Published online by Cambridge University Press: 05 October 2022
IN THE 2011 FILM Almanya—Willkommen in Deutschland (Almanya— Welcome to Germany), Yasemin Şamdereli depicts a spectrum of complex human emotions in a fundamentally compassionate film that emphasizes gentle decencies among a diverse array of people. The film tells the story of a Turkish immigrant couple, Huseyin and Fatma: their life between Turkey and Germany, their struggles raising four children, and their ultimate success in building a close-knit family despite many obstacles. In an important scene, Fatma (Demet Gul) enters a German store intending to buy bread and milk. The camera adopts her perspective, panning up over a dizzying array of unfamiliar products—cans of corned beef, jars of cured meat in gelatin—then cutting to a medium shot of her looking toward the source of an indiscernible spoken gibberish. A reverse shot shows a German male shopkeeper speaking to Fatma, ostensibly in German. A further series of shot/reverse shots show the two trying to communicate and ultimately failing when instead of the bread she asks for, Fatma is offered an enormous roll of salami, but not before her eyes come to rest on a figurine of a pig that is situated on the counter to her right, slightly above her eyeline. A second exchange about milk proves successful, and Fatma and the shopkeeper celebrate. During the exchange, Fatma, supposedly speaking in her native Turkish, uses nativespeaker German while the German shopkeeper, supposedly speaking German, uses invented words and sounds. Anyone who speaks German will understand everything she says but will be flummoxed by the sounds coming from the shopkeeper's mouth.

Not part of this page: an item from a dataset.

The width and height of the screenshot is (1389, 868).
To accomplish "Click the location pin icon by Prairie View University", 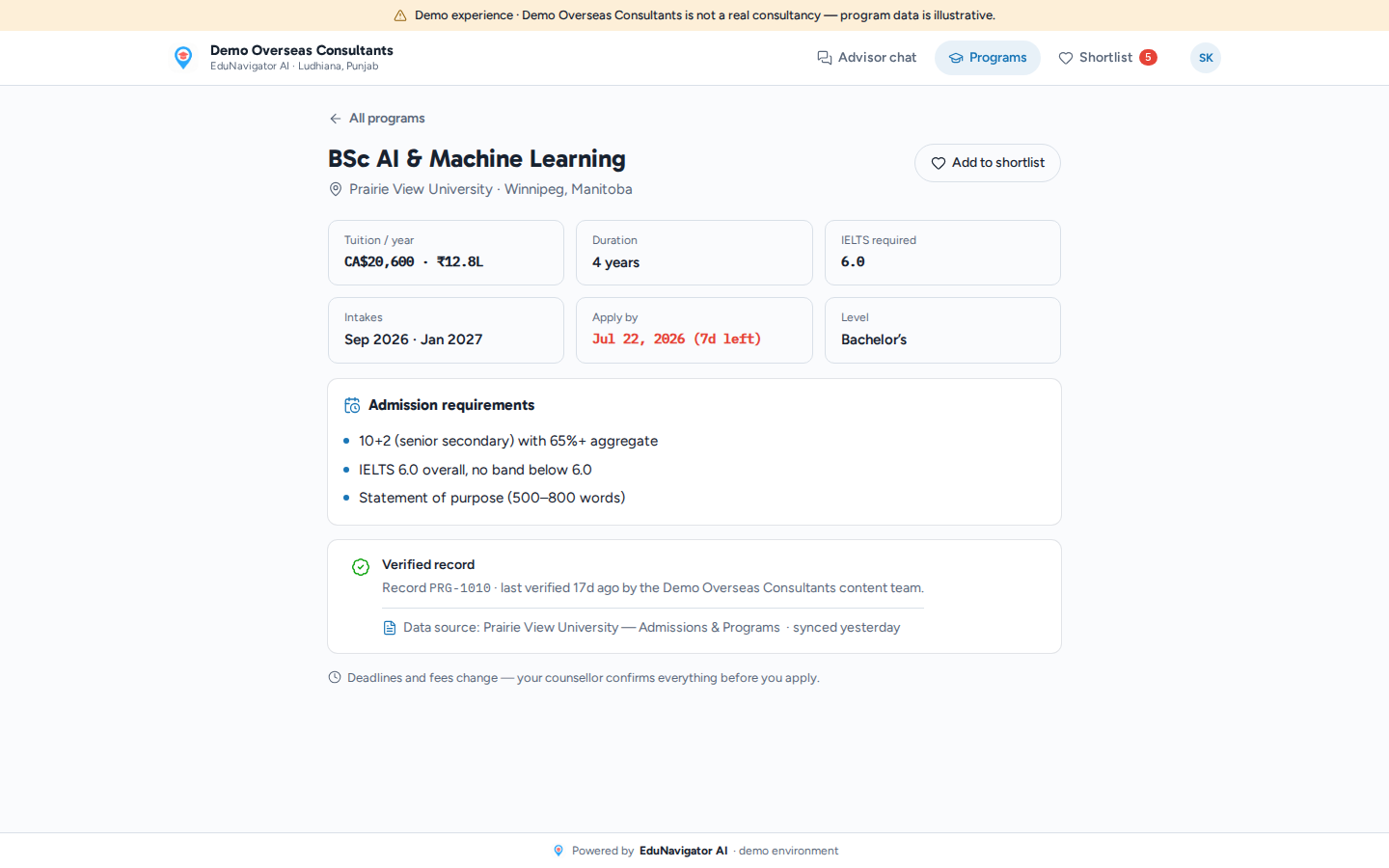I will (x=336, y=189).
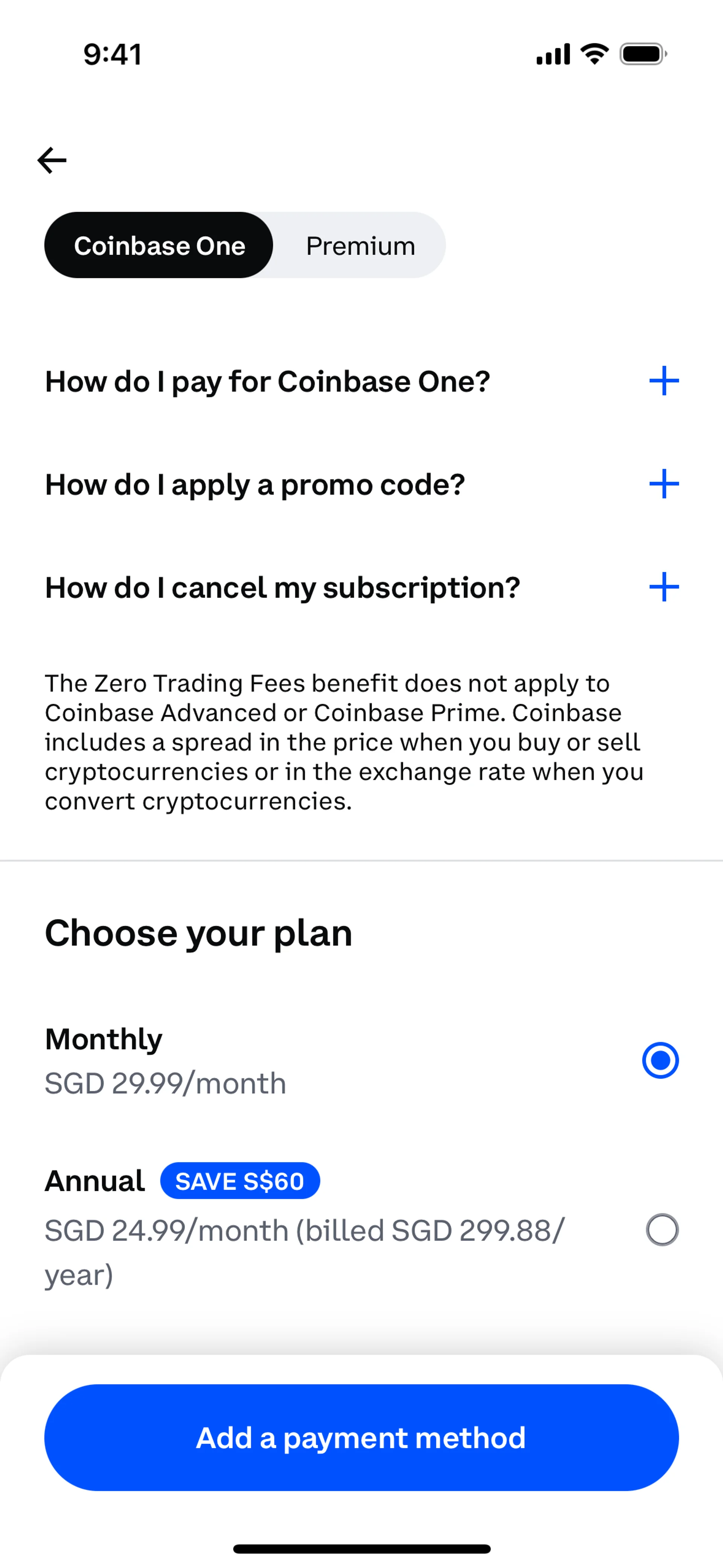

The camera work and the use of German and gibberish in this scene align viewers with Fatma and alienate them from the shopkeeper. Her words are fully comprehensible to what must be the anticipated viewers of a film made in German to be released in Germany. So what does it mean that both camera and language function here to distance many presumed viewers from representations of “themselves” and to invite them to identify with the very often othered Turkish immigrant who does not speak the language of the country in which she lives? What affect might the filmmaker be aiming for?